Top of EXERCISE DATA

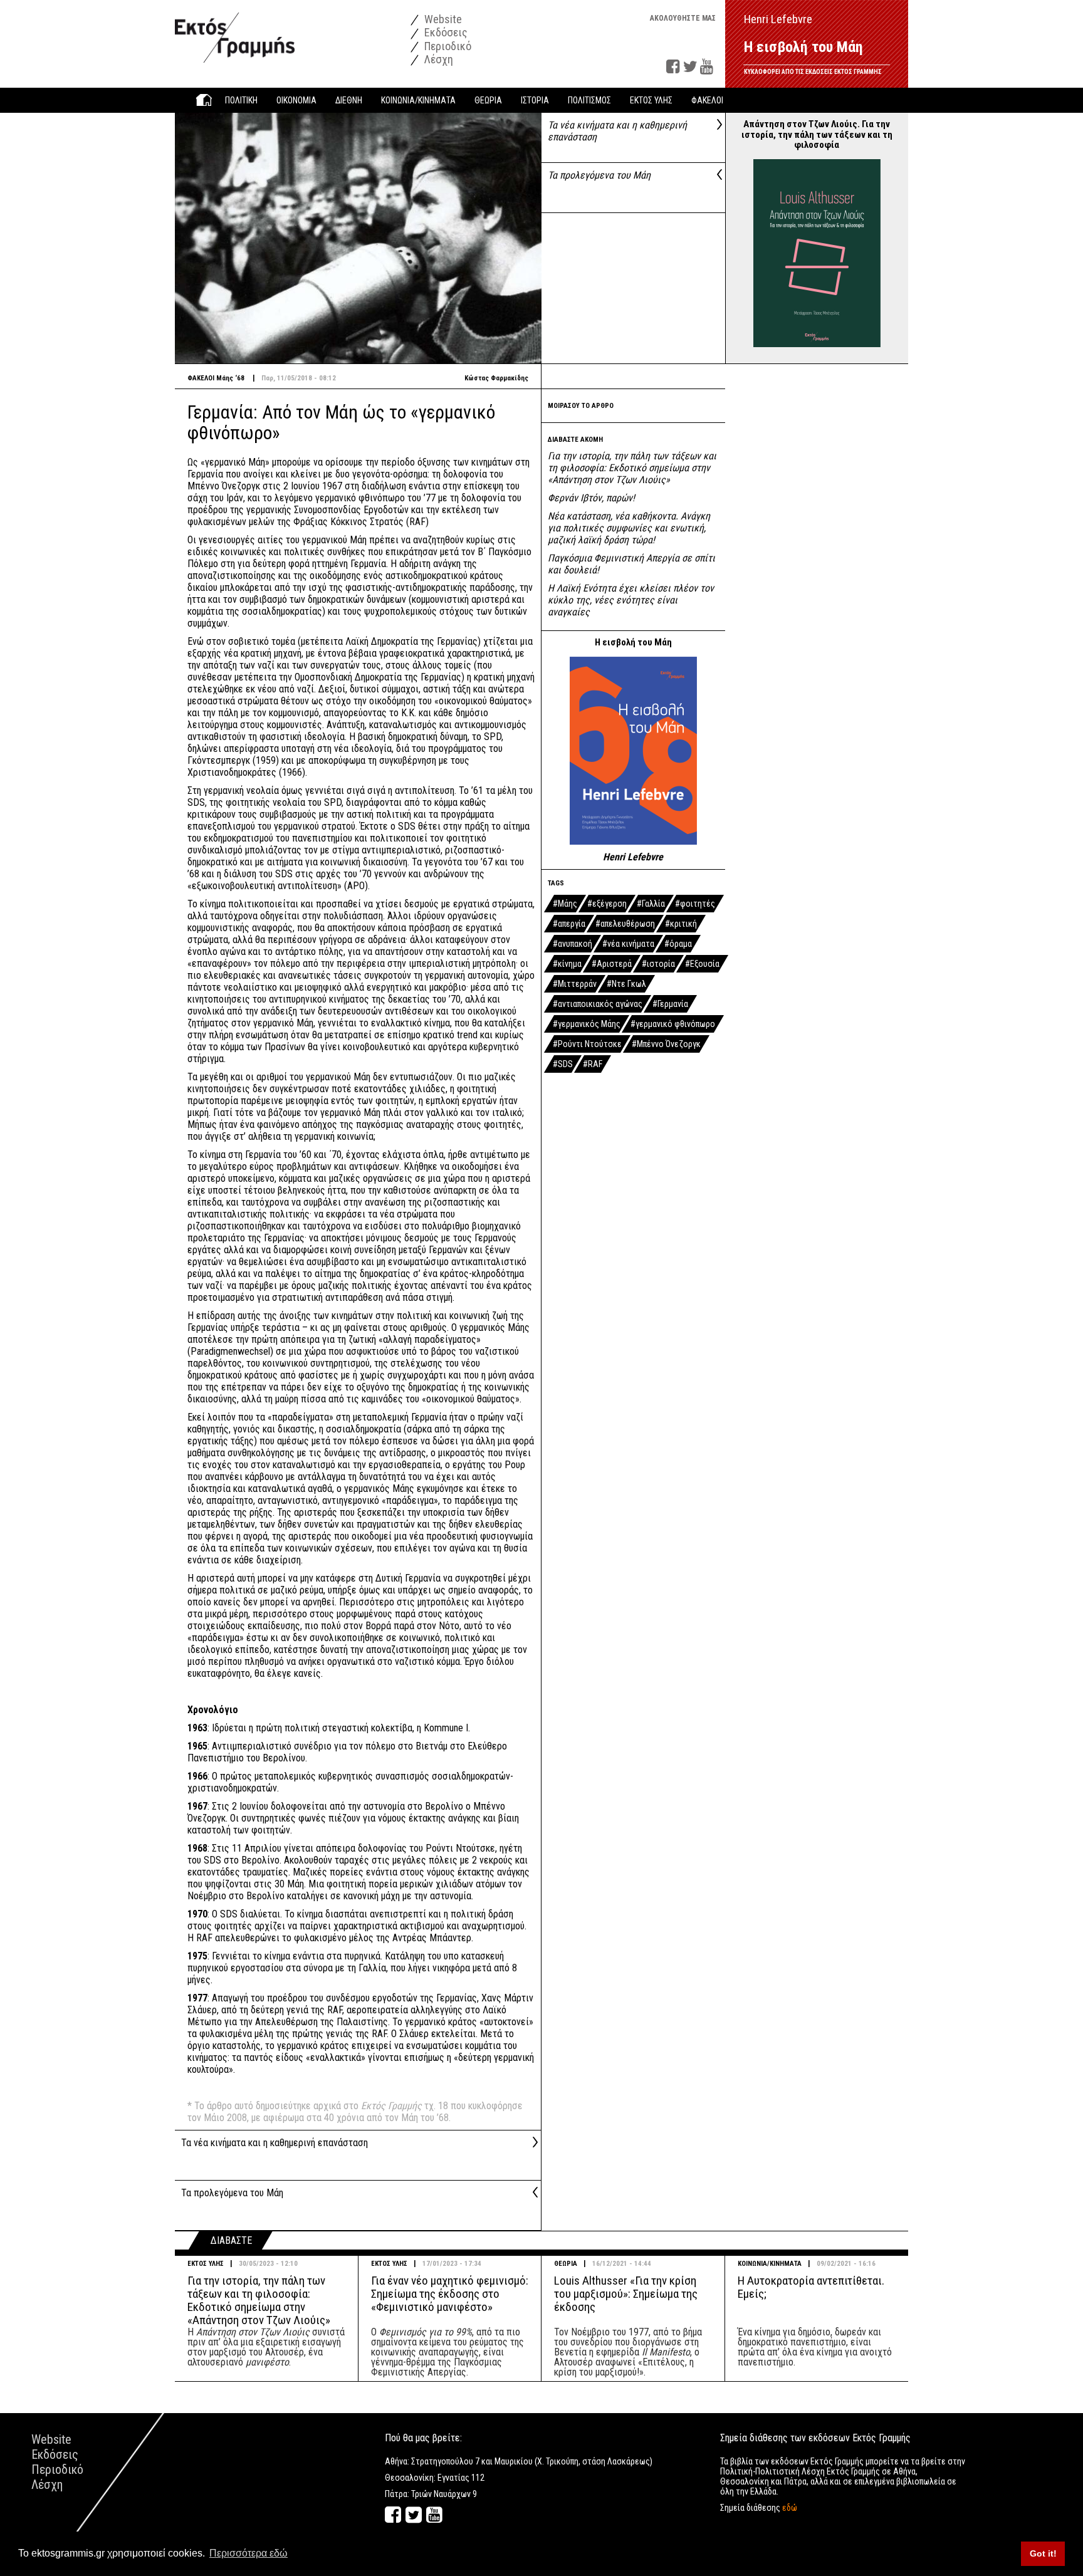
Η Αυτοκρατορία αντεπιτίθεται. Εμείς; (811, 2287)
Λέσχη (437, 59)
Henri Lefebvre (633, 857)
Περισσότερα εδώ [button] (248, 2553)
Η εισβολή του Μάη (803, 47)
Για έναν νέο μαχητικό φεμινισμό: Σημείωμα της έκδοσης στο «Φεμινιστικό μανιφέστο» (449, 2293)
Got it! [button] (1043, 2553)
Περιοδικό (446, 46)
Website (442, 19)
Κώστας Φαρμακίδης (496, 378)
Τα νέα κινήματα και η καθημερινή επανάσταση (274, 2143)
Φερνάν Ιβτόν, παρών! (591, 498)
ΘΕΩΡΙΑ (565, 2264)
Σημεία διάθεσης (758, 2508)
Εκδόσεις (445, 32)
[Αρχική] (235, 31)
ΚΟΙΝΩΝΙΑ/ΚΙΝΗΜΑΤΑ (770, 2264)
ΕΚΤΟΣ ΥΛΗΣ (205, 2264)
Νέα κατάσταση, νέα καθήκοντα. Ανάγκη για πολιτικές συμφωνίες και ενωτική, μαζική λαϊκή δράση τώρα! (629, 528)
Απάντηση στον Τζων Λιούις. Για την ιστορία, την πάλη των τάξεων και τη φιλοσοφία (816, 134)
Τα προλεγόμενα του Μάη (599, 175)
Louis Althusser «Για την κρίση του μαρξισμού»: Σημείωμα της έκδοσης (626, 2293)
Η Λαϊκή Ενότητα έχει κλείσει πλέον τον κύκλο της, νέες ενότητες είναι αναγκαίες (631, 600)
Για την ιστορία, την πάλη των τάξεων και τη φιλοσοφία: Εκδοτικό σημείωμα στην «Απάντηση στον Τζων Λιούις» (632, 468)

Bottom of EXERCISE DATA
Top of EXERCISE DATA

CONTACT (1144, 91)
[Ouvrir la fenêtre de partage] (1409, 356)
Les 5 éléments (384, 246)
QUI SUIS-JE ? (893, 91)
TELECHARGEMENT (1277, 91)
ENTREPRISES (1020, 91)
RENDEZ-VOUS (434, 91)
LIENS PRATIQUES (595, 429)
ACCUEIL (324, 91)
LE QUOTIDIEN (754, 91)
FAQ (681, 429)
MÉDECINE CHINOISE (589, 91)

Bottom of EXERCISE DATA
Top of EXERCISE DATA

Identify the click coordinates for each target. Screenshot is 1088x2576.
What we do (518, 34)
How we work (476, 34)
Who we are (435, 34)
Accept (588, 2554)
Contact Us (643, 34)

Bottom of EXERCISE DATA

> [WHAT THE TASK REQUIRES]
Starting with the line that holds "Identify the click" and ending with the line that holds "Contact Us (643, 34)", retype every line in the data above exactly, and nothing else.

> [FINISHED TASK]
Identify the click coordinates for each target. Screenshot is 1088x2576.
What we do (518, 34)
How we work (476, 34)
Who we are (435, 34)
Accept (588, 2554)
Contact Us (643, 34)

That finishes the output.